“Quando guardi a lungo nell´abisso, l´abisso guarda in te”. Citazione scontata da Nietzsche, ma l´unica che dia un senso a quello che l´uomo fa da secoli, forse da sempre, senza che si riesca a trovare un senso: scalare le montagne, affrontare dirupi, spaccarsi le mani sulle rocce, tagliarsi il viso nel gelo. Solo per raggiungere la vetta. E la gloria, certo. Ma non è solo questione di essere i primi a piantare una bandiera su una cima, a dare un nome a uno sperone: l´idea dell´ascensione, come quella della caduta, è dentro l´uomo. La montagna è dentro l´uomo. Per farsene un´idea, ecco un´antologia che congela le ossa: Sul tetto del mondo. Raccoglie i racconti di oltre un secolo di spedizioni: Robert Bates sul K2, René Desmaison sulle Grandes Jorasses, Maurice Herzog sull´Annapurna, Jon Krakauer sul Devils Thumb, Messner sull´Everest senza ossigeno. Imprese sportive, imprese ai limiti.

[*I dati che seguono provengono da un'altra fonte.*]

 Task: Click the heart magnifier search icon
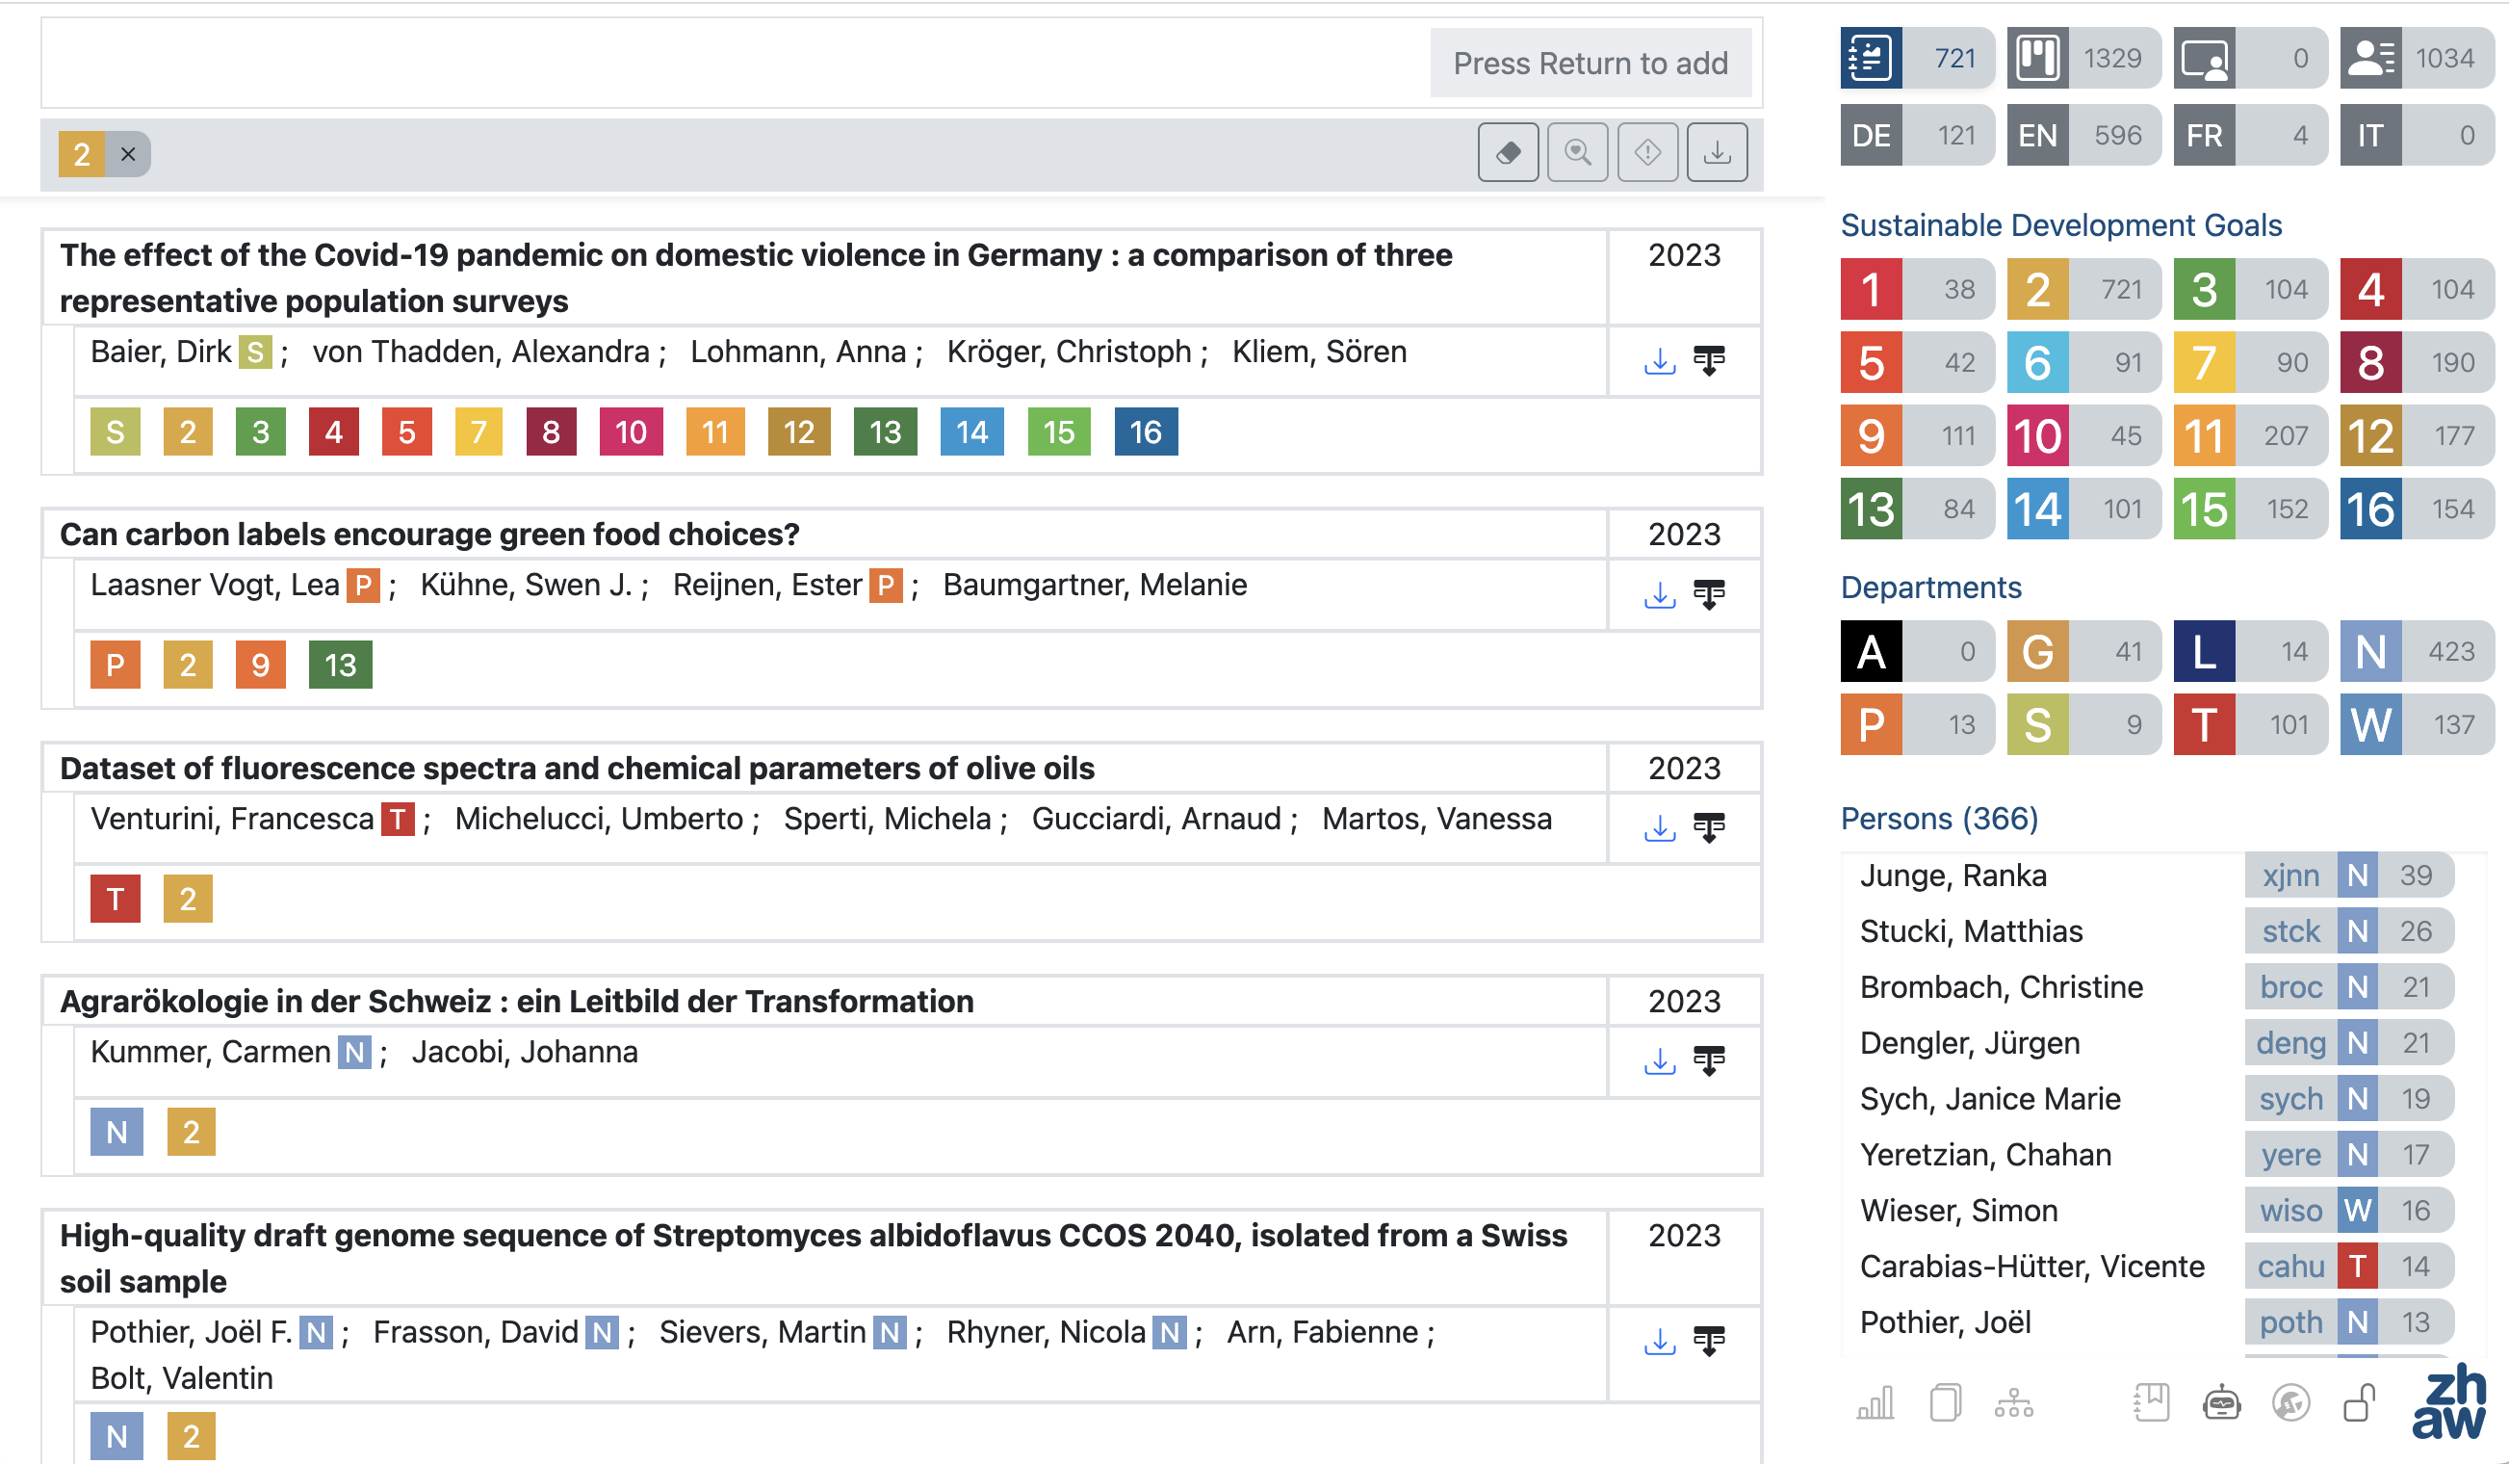(1577, 153)
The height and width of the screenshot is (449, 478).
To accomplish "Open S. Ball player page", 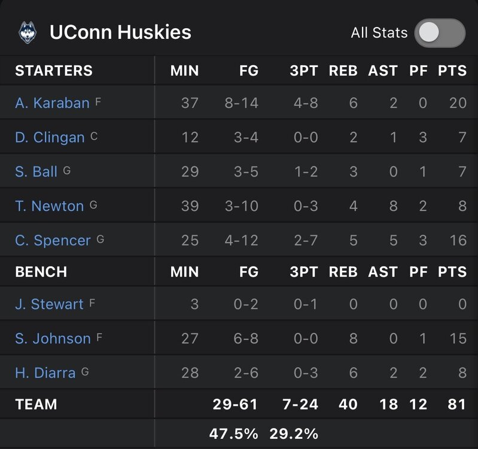I will (x=36, y=172).
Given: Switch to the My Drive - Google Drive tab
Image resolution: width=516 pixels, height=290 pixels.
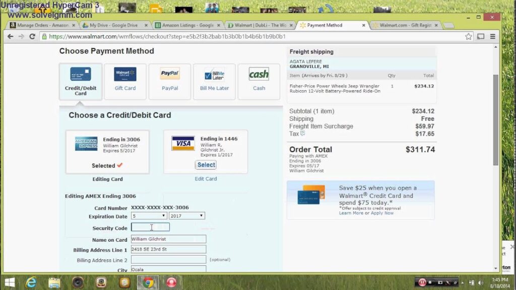Looking at the screenshot, I should [113, 25].

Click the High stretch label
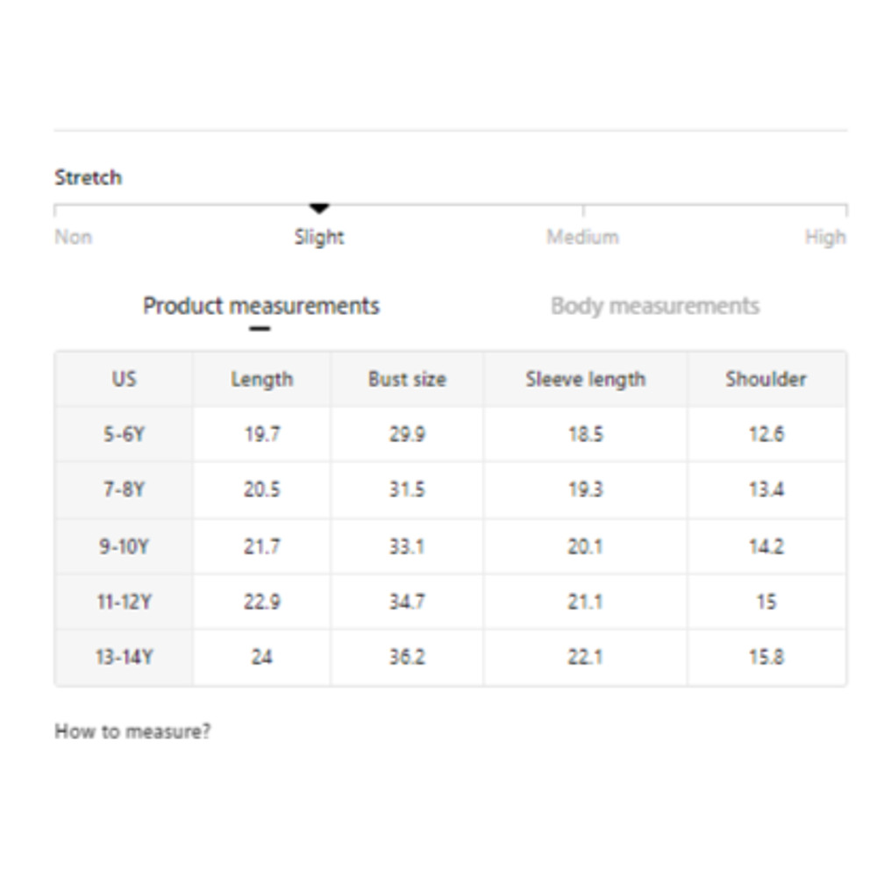tap(825, 237)
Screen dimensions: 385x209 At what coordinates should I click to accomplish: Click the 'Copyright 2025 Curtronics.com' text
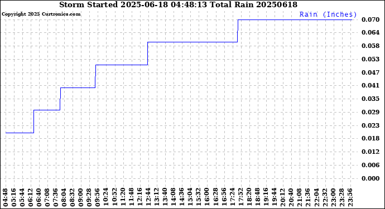(x=41, y=14)
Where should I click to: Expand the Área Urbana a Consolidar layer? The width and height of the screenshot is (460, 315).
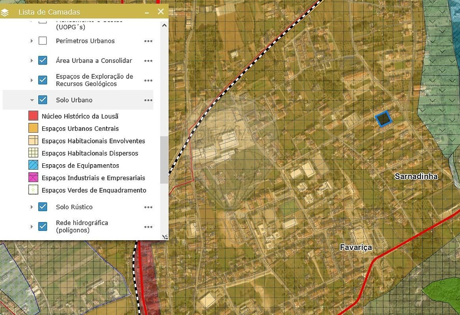(x=32, y=61)
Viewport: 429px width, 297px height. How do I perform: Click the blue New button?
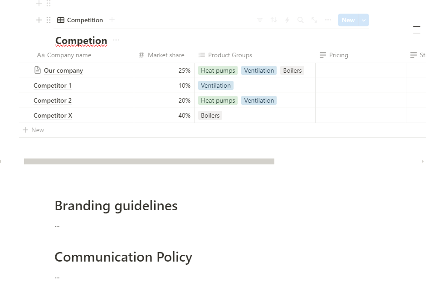348,20
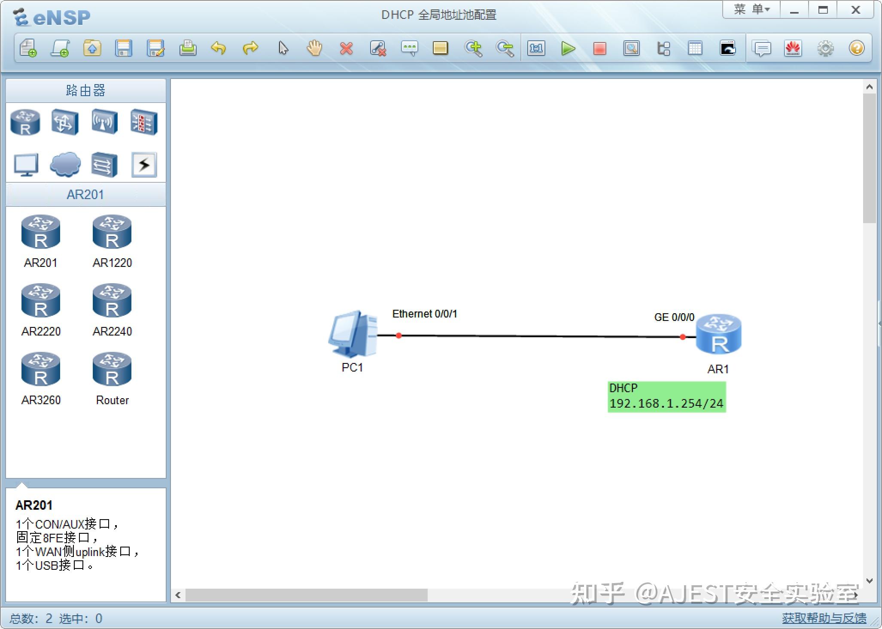Start all devices with the play icon
The width and height of the screenshot is (882, 629).
568,48
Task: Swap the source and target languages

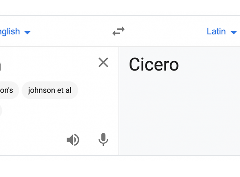Action: point(119,31)
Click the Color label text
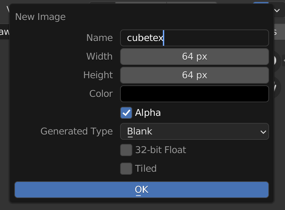The height and width of the screenshot is (210, 285). click(101, 94)
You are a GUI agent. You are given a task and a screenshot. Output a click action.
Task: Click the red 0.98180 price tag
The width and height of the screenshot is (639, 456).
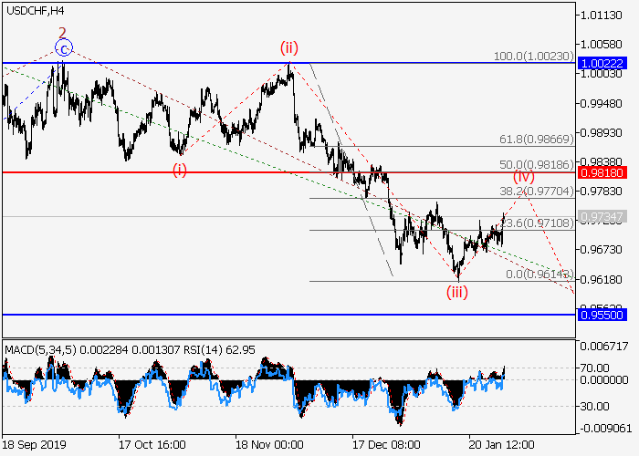pyautogui.click(x=602, y=171)
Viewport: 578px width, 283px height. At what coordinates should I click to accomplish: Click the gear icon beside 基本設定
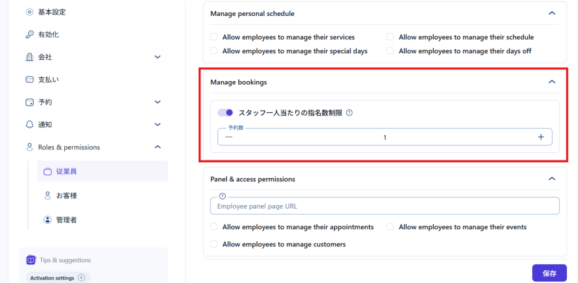30,12
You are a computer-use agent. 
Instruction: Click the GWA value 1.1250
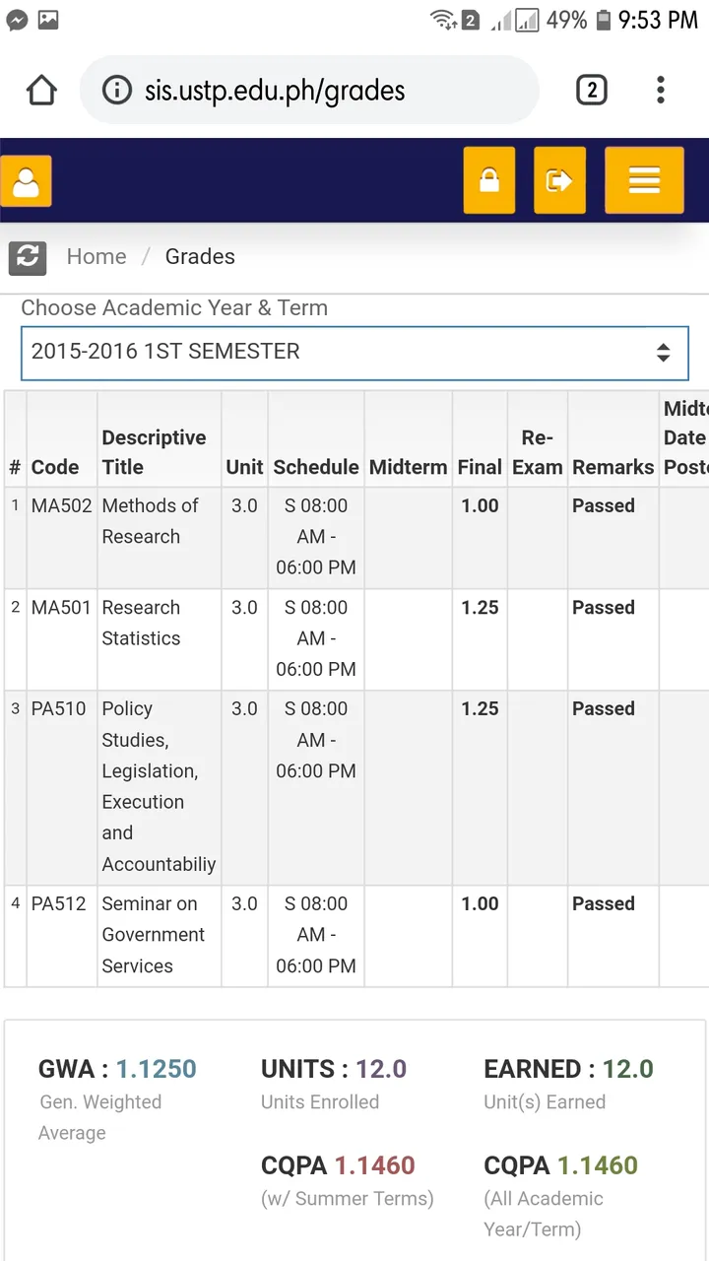(x=157, y=1069)
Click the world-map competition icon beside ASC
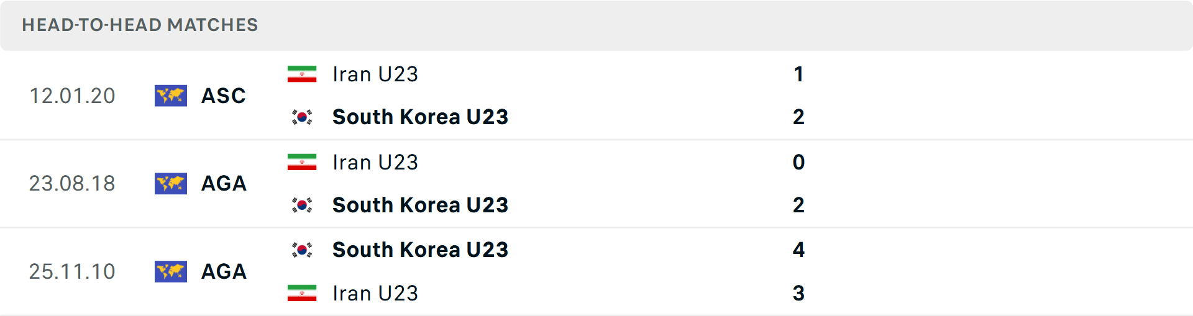This screenshot has width=1193, height=316. [171, 96]
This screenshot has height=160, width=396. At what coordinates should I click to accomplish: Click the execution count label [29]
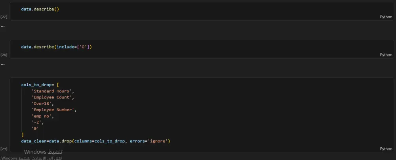point(4,149)
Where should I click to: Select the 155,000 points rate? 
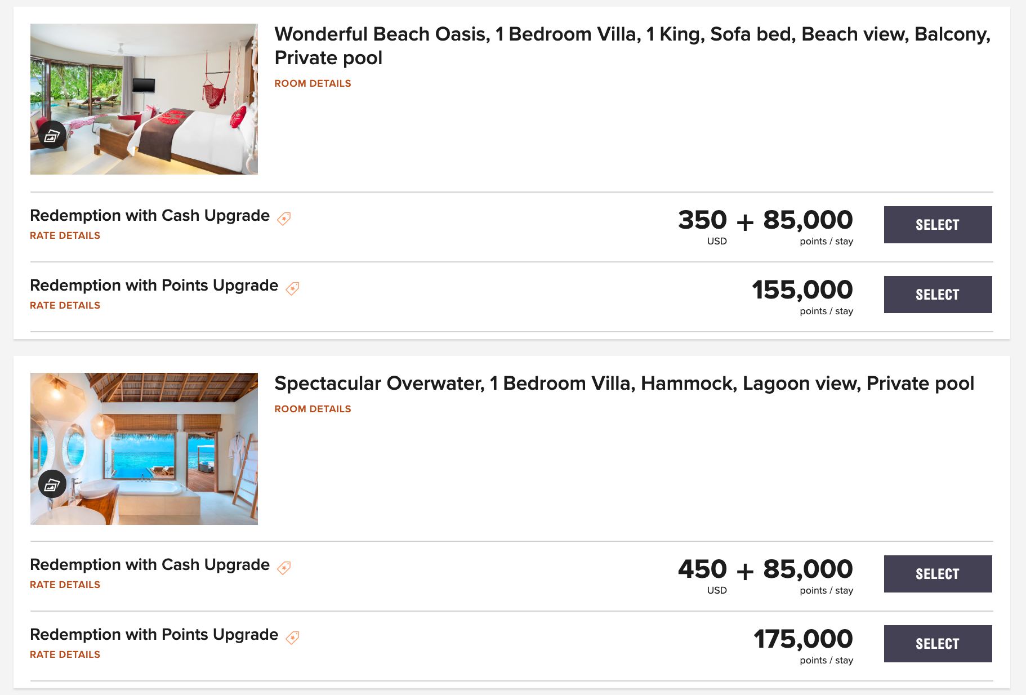click(x=938, y=295)
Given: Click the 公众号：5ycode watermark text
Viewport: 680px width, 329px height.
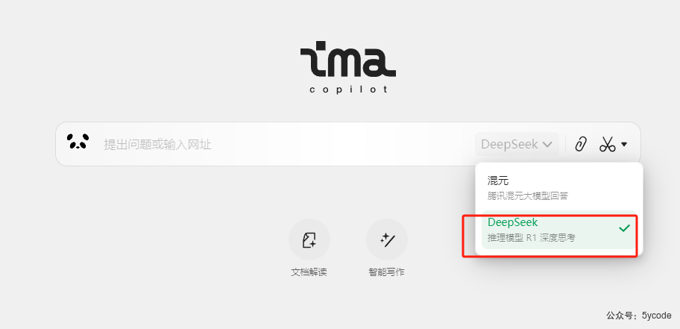Looking at the screenshot, I should (639, 316).
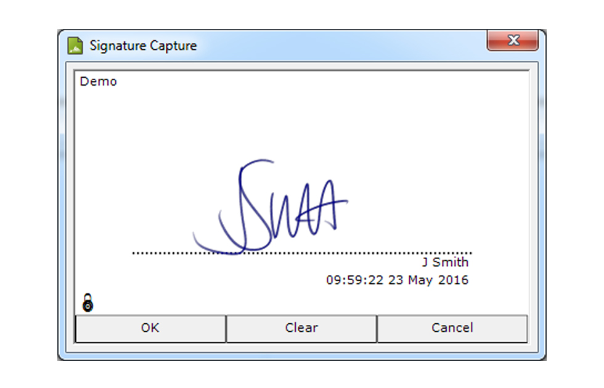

Basti per tutte il racconto della spedizione sul Monte Bianco di Walter Bonatti del ‘59, una delle più tragiche della storia. E pensare che durante la scalata lui e il suo vecchio amico ricordavano di quando, su cime più impegnative dall´altra parte del mondo, si dicevano: prima o poi torneremo al Pilone, come a dire sulle più rassicuranti pareti italiane. Invece fu una storia catastrofica che ancora oggi, come le storie nere di montagna, una volta tornati a valle non si riesce a chiudere una volta per tutte.
Forse perché mentre si è in alto, tutti i conti tornano, si cammina, ci si arrampica, si respira, si sopravvive. E ogni pensiero non è altro che quello. È quando si torna a valle che i pensieri, come gli uomini, tornano piccoli e incerti. Non sono più sicuri di aver visto ciò che hanno visto, vissuto ciò che hanno vissuto. E cercano di raccontarlo affidandosi a quelle stesse parole che però ora hanno meno forza per chi le scrive. Ma forse non per chi le legge.
È proprio così che vanno letti questi racconti, come una continua e inconsapevole metafora: “Ma io non mi trovavo sul suo sentiero illuminato, il mio lato rimase al buio”; “non crollare ora, non crollare”; “mi stavano chiamando, erano venuti a prendermi, da qualche parte, lassù, qualcuno mi stava chiamando”; “tutto d´un tratto ho paura, ho paura del silenzio, del freddo. Ho paura della sofferenza che ho già provato, della sofferenza che mi aspetta: non posso affrontare un´altra volta l´incubo della notte”.